Document text:
::::::
Procedure day today. I’ve basically been waiting for this for over a year and a half. I had to work through the diagnostic steps, the bureaucratic red tape, long wait times, and deal with doctors that don’t care. I was up for about 2 hours in the middle of the night, so I’m super tired. Last time I did this I came home and passed out from the pain, so I’m still expecting that today. However, today’s procedure was much smoother than last time. Last time was pure torture. It took 2 weeks just to get back to my normal, shitty baseline. I think the improvement on the left side made it easier to do the right side today. Less pain being magnified. The surgical pain is super strong, so I’ll just be chilling out in bed and using ice packs. Last time I had a good day the day after the procedure, so that would be wonderful if that happened again this time.
::::::
What is required:
Return the part of the post about procedure day from "Procedure day today." up to and including "again this time.", copied word for word. The lines have no connection to the post about procedure day.
::::::
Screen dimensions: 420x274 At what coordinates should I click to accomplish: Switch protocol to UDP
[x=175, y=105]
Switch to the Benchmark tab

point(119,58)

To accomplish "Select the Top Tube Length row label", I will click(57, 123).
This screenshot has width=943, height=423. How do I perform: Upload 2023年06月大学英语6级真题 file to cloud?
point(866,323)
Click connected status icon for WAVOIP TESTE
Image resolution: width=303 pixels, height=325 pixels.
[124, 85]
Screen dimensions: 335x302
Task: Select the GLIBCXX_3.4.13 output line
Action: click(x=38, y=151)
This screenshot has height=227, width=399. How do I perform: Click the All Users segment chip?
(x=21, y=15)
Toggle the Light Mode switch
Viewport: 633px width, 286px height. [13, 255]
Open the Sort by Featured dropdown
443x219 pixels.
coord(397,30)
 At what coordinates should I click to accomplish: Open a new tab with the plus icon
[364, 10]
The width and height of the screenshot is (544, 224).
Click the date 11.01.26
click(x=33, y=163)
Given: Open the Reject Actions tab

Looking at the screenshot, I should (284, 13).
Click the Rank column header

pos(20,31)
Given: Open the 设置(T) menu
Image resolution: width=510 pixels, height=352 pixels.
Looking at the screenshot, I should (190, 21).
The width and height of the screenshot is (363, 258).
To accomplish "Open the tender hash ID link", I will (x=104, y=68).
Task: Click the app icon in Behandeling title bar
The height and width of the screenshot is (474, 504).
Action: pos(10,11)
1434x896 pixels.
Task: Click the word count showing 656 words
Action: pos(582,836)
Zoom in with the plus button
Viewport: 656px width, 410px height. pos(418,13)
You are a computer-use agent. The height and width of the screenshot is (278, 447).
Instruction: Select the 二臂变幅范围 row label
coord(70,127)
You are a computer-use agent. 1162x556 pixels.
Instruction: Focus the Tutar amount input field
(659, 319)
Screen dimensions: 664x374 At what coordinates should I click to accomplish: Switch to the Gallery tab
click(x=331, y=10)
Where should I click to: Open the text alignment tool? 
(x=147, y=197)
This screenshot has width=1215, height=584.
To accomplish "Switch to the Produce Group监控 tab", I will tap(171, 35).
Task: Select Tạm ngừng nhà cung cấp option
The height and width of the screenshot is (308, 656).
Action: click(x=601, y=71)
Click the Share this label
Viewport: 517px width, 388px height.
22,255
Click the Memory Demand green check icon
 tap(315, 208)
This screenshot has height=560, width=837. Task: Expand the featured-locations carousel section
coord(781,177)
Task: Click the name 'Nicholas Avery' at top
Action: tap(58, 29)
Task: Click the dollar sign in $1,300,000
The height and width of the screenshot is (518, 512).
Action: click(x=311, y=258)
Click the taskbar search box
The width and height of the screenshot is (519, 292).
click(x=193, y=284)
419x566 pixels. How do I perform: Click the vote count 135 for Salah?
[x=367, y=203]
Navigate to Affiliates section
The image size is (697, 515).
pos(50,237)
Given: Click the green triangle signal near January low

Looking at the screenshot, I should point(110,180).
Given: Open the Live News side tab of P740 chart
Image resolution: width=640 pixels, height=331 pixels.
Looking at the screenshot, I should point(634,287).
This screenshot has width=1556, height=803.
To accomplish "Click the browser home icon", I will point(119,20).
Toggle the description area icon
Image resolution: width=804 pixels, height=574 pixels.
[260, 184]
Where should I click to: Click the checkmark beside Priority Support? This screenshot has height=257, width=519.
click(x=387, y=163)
::::::
Result:
Procedure day today. I’ve basically been waiting for this for over a year and a half. I had to work through the diagnostic steps, the bureaucratic red tape, long wait times, and deal with doctors that don’t care. I was up for about 2 hours in the middle of the night, so I’m super tired. Last time I did this I came home and passed out from the pain, so I’m still expecting that today. However, today’s procedure was much smoother than last time. Last time was pure torture. It took 2 weeks just to get back to my normal, shitty baseline. I think the improvement on the left side made it easier to do the right side today. Less pain being magnified. The surgical pain is super strong, so I’ll just be chilling out in bed and using ice packs. Last time I had a good day the day after the procedure, so that would be wonderful if that happened again this time.